The summer rally in the U.S. stock market has gone on longer than expected. On Friday, as investors looked at the latest jobs report, the S&P 500 index hit yet another record high.
Andrew Slimmon, senior portfolio manager for U.S. stocks at Morgan Stanley Investment Management, said on the phone on Friday, “The economy is cooling, but not collapsing.” “The market doesn’t expect anything more than a slowdown.”
As of Friday, a report from the Bureau of Labour Statistics showed that the U.S. economy added 206,000 jobs in June and the unemployment rate went up slightly to 4.1%. The U.S. job market isn’t adding as many jobs as it used to, but the unemployment rate is still pretty low.
Slimmon says that the “tone” of the stock market supports the idea that the Federal Reserve may start lowering interest rates this year because inflation is moving closer to its target.

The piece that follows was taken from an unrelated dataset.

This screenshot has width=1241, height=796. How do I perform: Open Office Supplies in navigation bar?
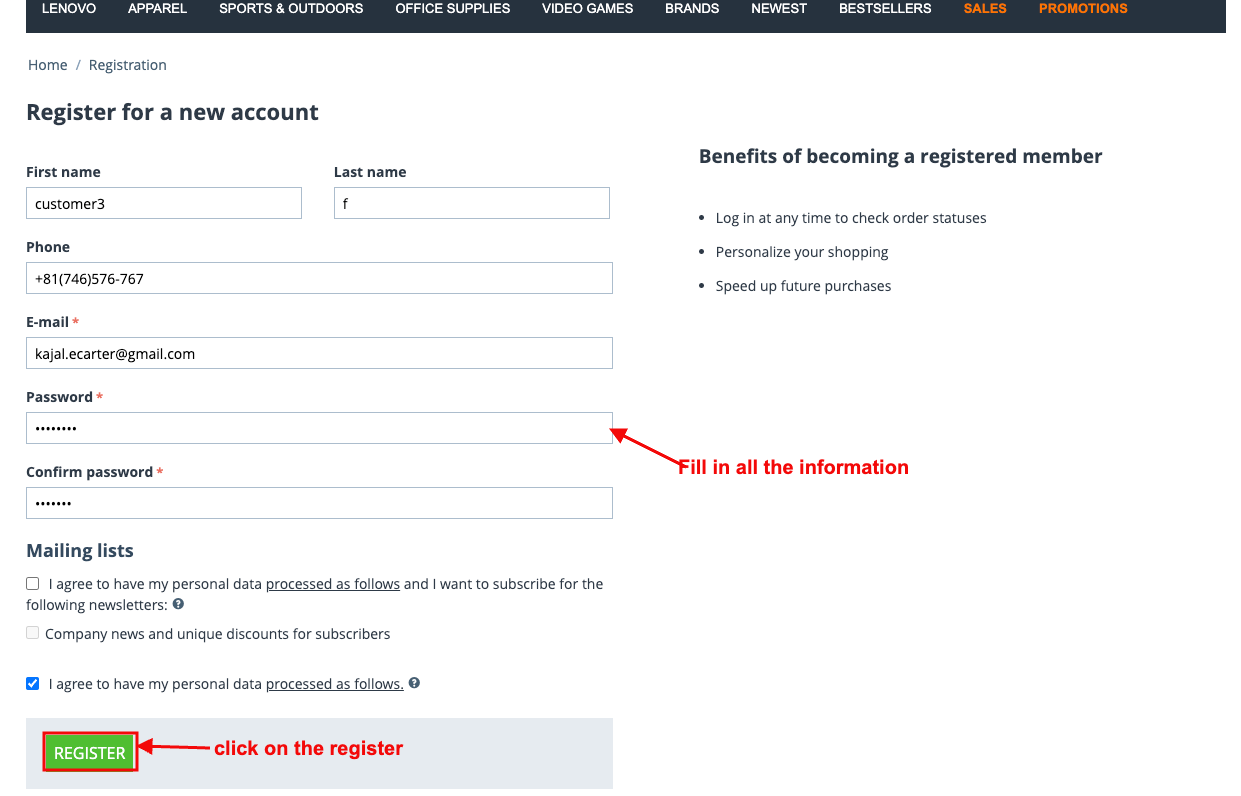click(x=453, y=8)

This would be different from a “dire cut” made out of fear that the U.S. economy is “falling off a cliff.” Traders on the federal-funds futures market think that rates will start to go down in September.
Dow Jones Market Data says that the S&P 500 SPX closed at 5,567.19 points on Friday, which was its 34th record high of the year. So far in 2024, the index has gone up 16.7%. It started July with gains.

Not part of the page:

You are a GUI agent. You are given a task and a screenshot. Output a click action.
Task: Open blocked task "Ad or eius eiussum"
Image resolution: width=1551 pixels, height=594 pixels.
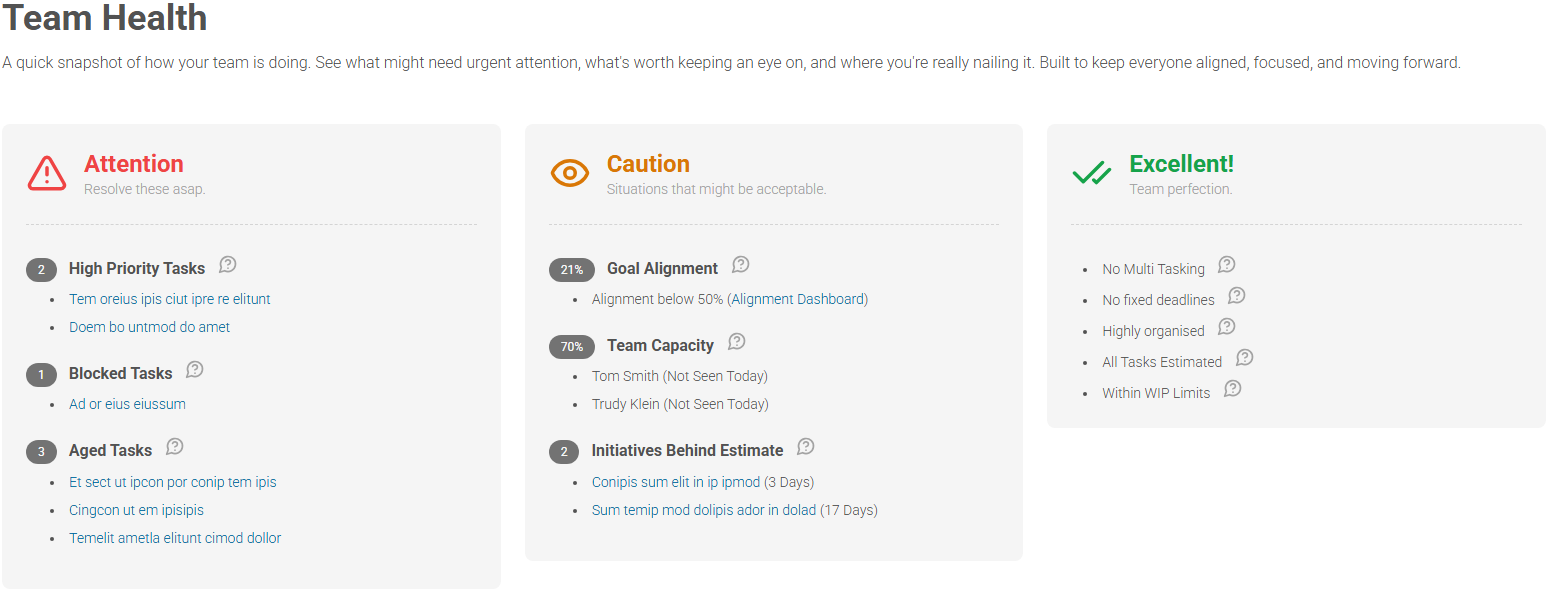point(127,404)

Slimmon said, “We’ve had a narrow market.” He was talking about the small group of Big Tech stocks that have helped the S&P 500 rise this year. He did say that many companies in other parts of the economy are “doing well fundamentally,” even if their stocks have been falling.
“Things are still pretty good going into earnings season,” Slimmon said.

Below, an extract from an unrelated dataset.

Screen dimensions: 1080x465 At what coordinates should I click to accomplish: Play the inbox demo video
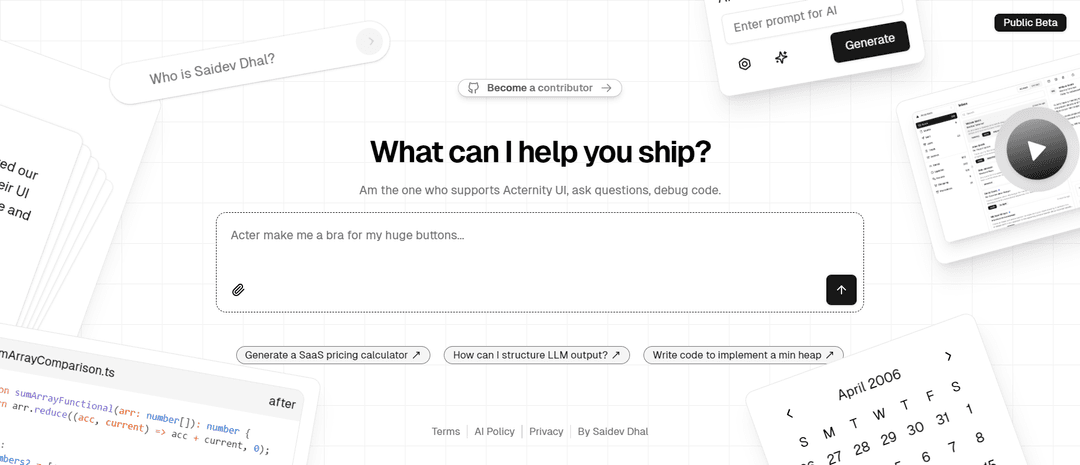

He said that “it’s probably too early to really get aggressive on some of the cyclical areas” of the stock market. However, he did say that industrials and financials may see “a bounce” after the second quarter earnings reports are released.
As a portfolio manager, Slimmon said that he is “underweight” in stocks that are safe, like consumer staples and utilities.
He said that people have become “a little pickier” about where they spend their money, but they haven’t stopped spending. He called this “good news” for the Fed’s fight against inflation. “Customers are making prices go down,” he said.
The consumer price index (CPI) report for July 11 will give investors a look at U.S. inflation in June. At high rates, the Federal Reserve has been trying to bring inflation down to its long-term goal of 2% per year.
Since the last time we checked, Fed-funds futures on Friday showed a 71.1% chance that the Fed will lower its key interest rate by a quarter percentage point in September. The current range of 5.25% to 5.5% is where the rate is set.
The Dow Jones Industrial Average DJIA went up 0.2%, the S&P 500 SPX went up 0.5%, and the tech-heavy Nasdaq Composite COMP went up 0.9%. All of these stocks ended the day higher in the U.S. stock market. The Nasdaq rose for the fifth week in a row, while all three indexes went up for the week.